> Exercise goal: Count the lines of the material containing the string "Instruction", with case taken into account, and state only the number.

Word and element pointing entries:
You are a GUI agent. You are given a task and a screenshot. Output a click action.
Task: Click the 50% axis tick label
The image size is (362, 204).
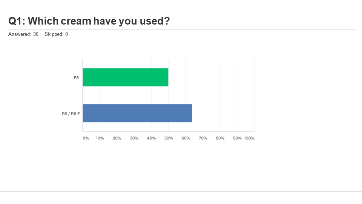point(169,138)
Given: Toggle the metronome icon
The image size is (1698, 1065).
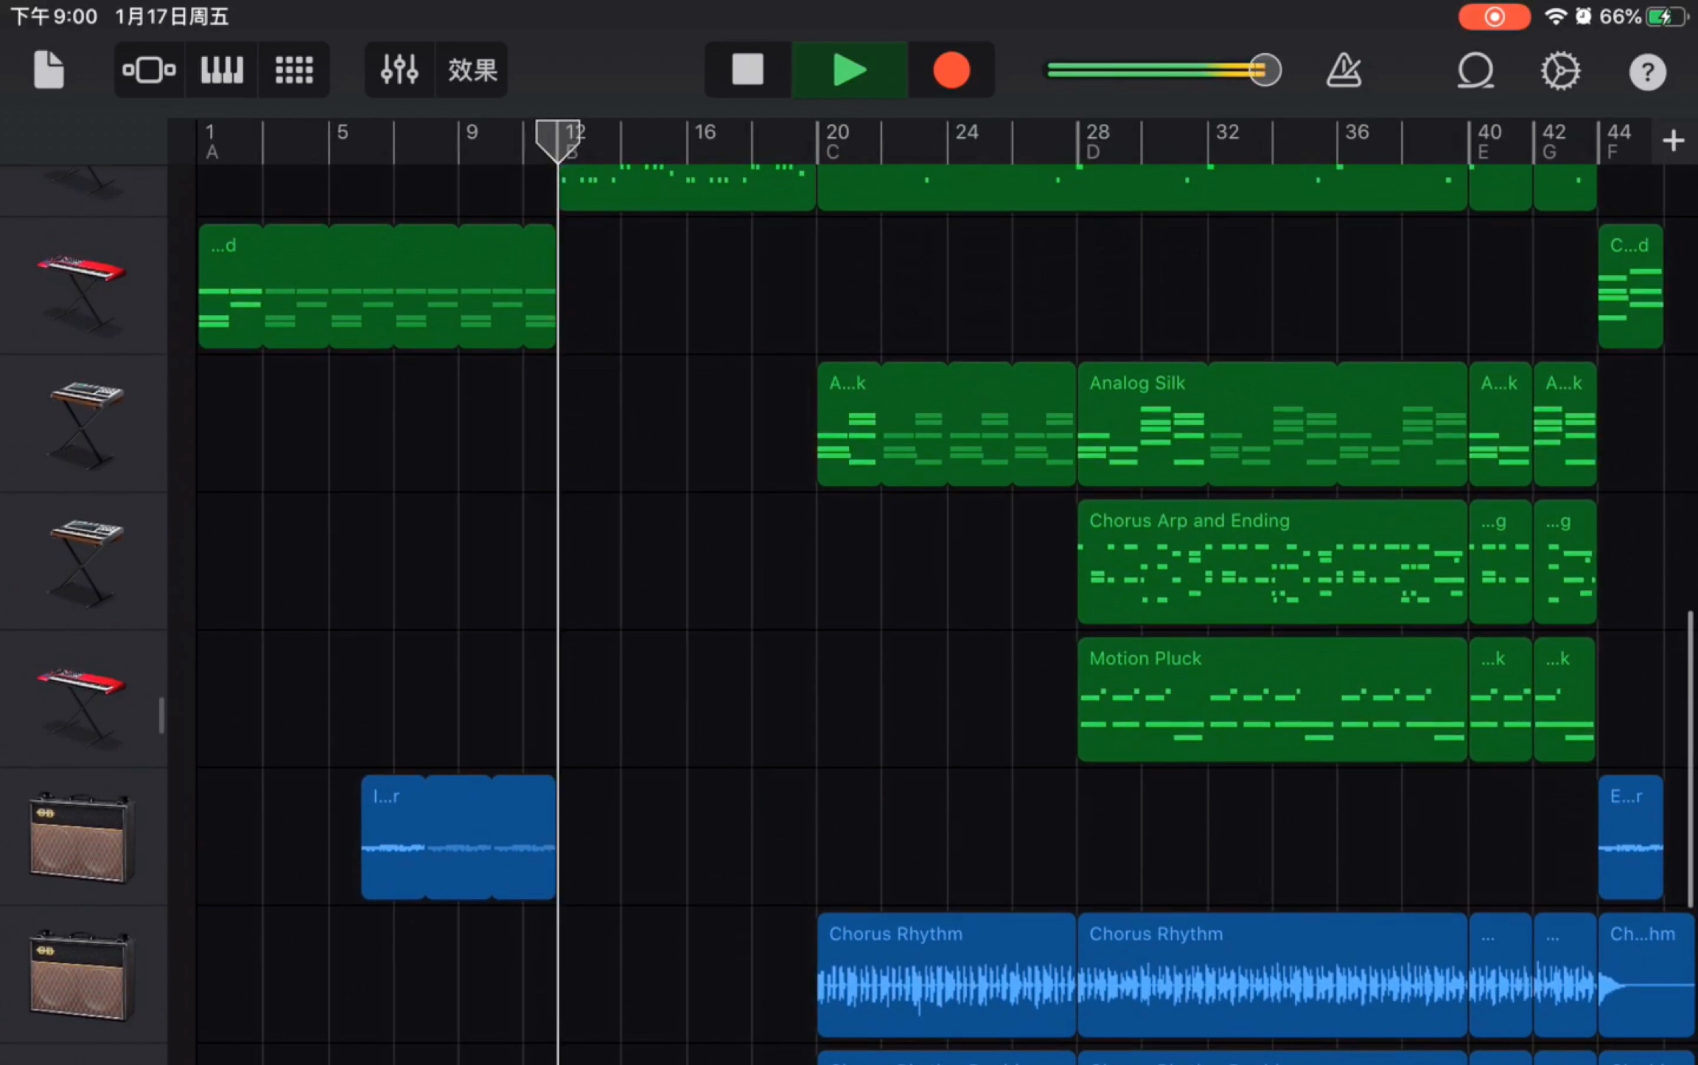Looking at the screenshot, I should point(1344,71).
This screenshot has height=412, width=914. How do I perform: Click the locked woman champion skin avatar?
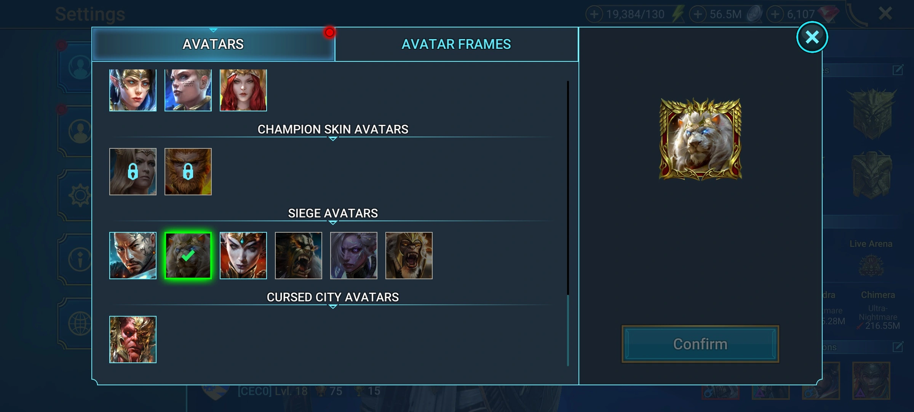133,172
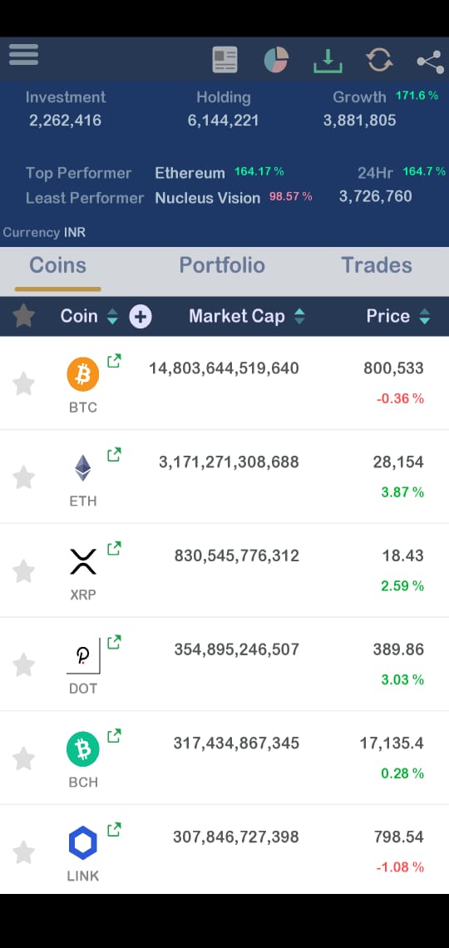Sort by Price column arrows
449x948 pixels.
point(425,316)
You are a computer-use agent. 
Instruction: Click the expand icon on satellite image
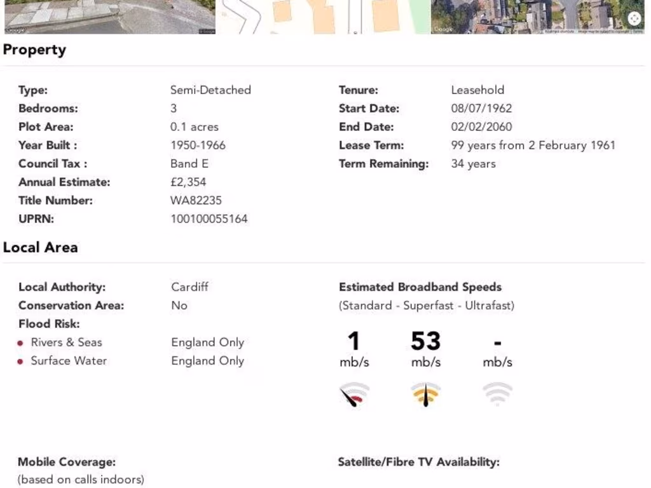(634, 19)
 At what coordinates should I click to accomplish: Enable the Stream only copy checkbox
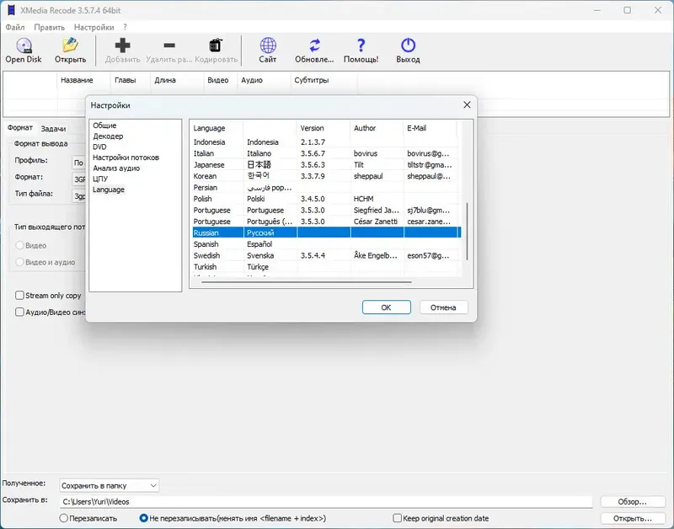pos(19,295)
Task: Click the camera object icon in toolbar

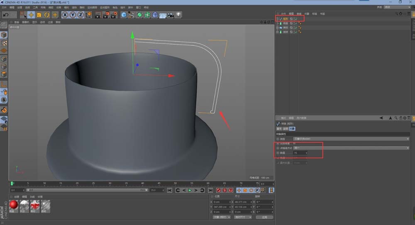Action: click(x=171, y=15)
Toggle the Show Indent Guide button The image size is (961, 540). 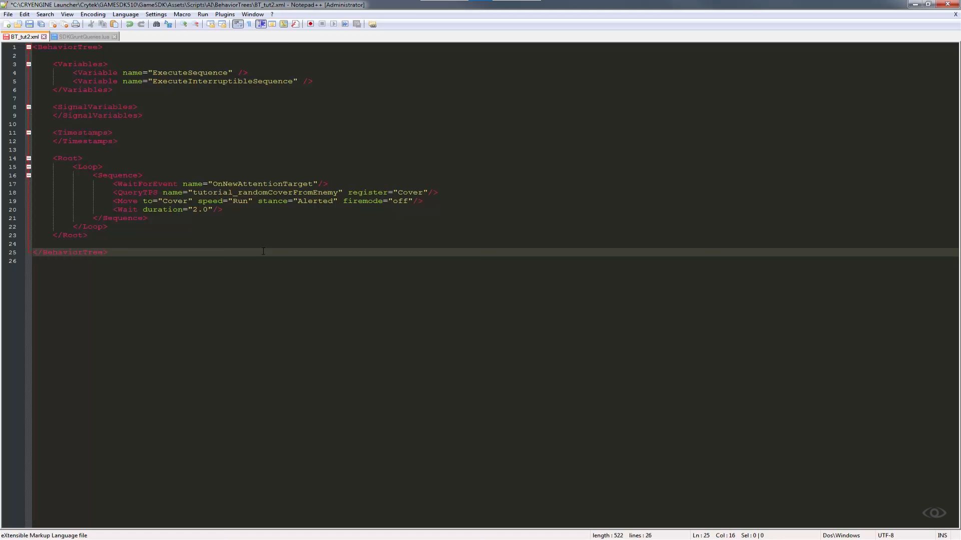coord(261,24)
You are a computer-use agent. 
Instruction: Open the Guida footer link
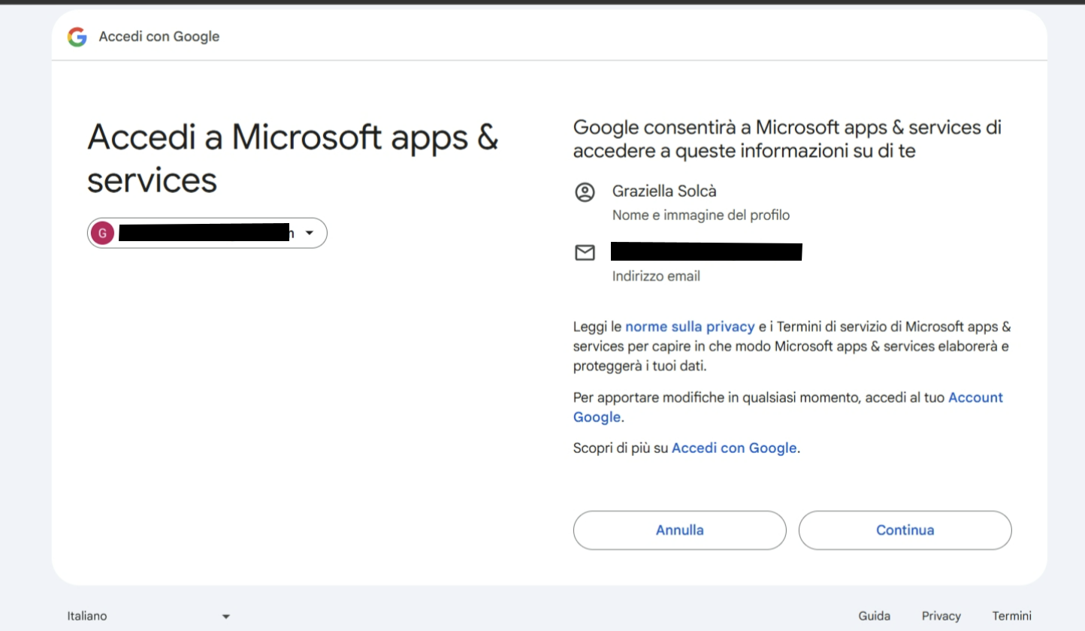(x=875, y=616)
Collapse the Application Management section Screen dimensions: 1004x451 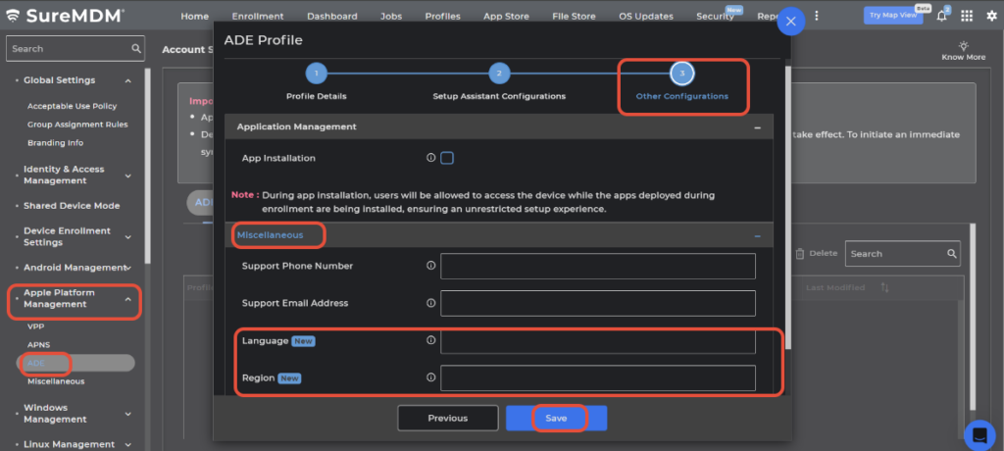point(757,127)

> Correct result: 2